On the other hand, her style is so autocratic that her colleagues are petrified of her. Such is the “loyalty” she expects from them, that her ministers line up to receive her at the entrance of Fort St George the moment she arrives. She is extremely intolerant of criticism. Indeed, she had wanted to send out the message in her handling of the Hindu, that if this could happen to such a powerful newspaper group, it could happen to anyone. The way the police got into the act the moment the privilege report was tabled in the assembly, even entering

Hindu Executive

Editor Malini Parthasarathy’s bedroom and rifling through her clothes and diaries, sent shock waves through the country, and brought back memories of the Emergency. In fact, this treatment meted out to the press goes against the new and insidious trend of political parties and leaders attempting to win over media personnel through a combination of charm and blandishments. The ham-handed attack on the Hindu, in contrast, only served to unite the media and remind people that it is an institution that is alive and kicking.

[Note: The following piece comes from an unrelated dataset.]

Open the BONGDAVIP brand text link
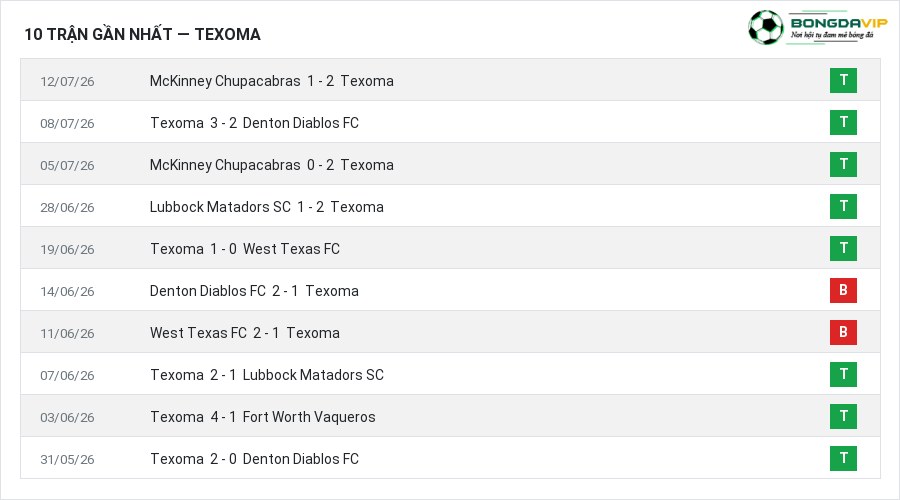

Jayalalithaa is no fool. She may have calculated that with the sidelining of Malini Parthasarathy and N. Ravi, the Hindu establishment would be muted in its response. But if this was, indeed, Jayalalithaa’s line of reasoning, she was wide of the mark. The Hindu family closed ranks and fought back. Finally, it was she who had to back down and declare that her government would abide by the Supreme Court’s verdict. In other words, she accepted the judiciary’s right to question the TN speaker’s decision.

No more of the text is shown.